▼
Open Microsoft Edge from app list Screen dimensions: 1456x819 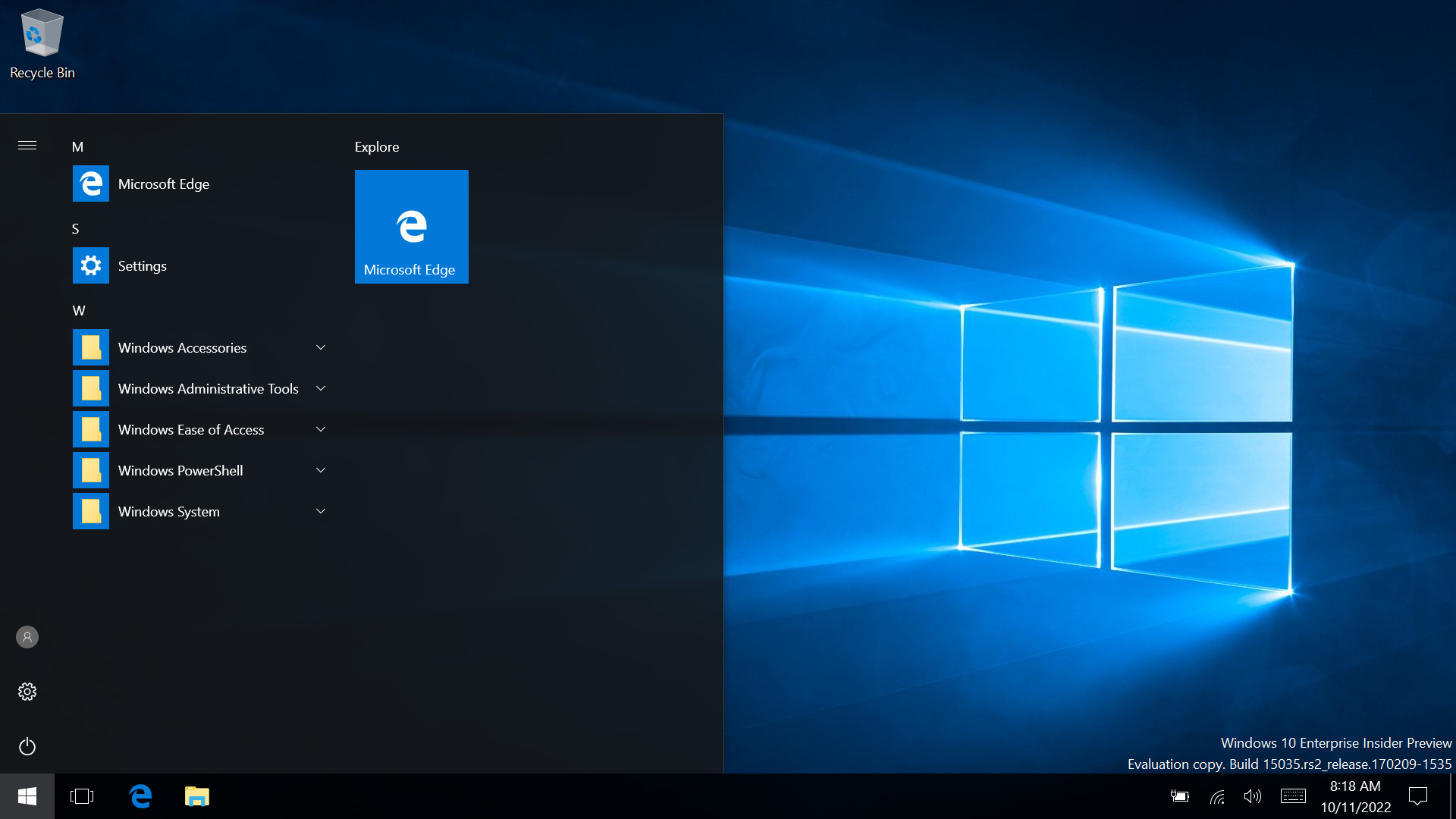pos(164,184)
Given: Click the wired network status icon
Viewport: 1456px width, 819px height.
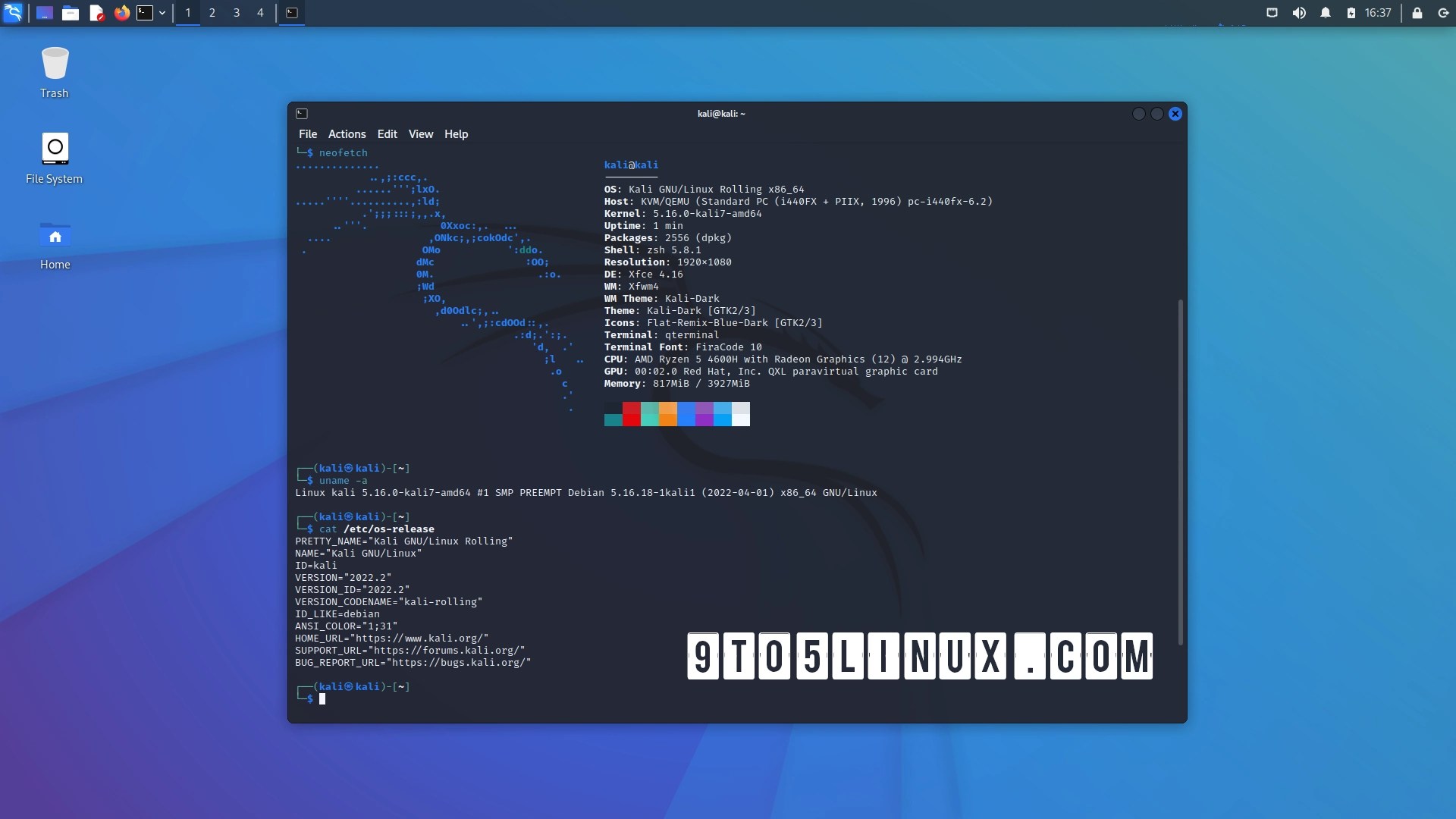Looking at the screenshot, I should click(1272, 13).
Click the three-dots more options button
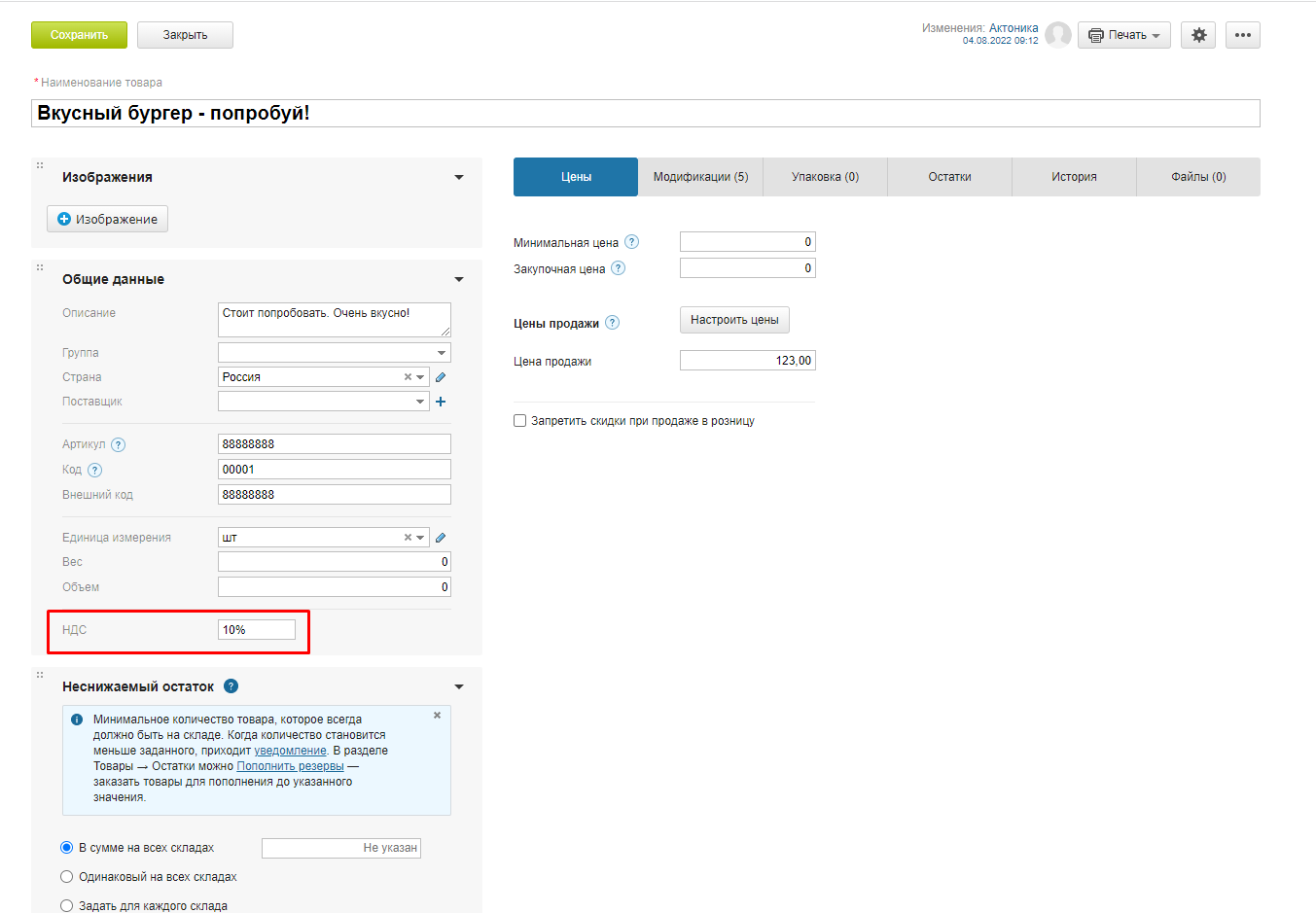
▲
Reproduce verbatim every line of the entries from the line containing "Given: Click the wired network status icon" through the final line, including both of those lines, and leave out the pictures.

Given: Click the wired network status icon
Viewport: 1456px width, 819px height.
Looking at the screenshot, I should click(1272, 13).
Click the three-dots more options button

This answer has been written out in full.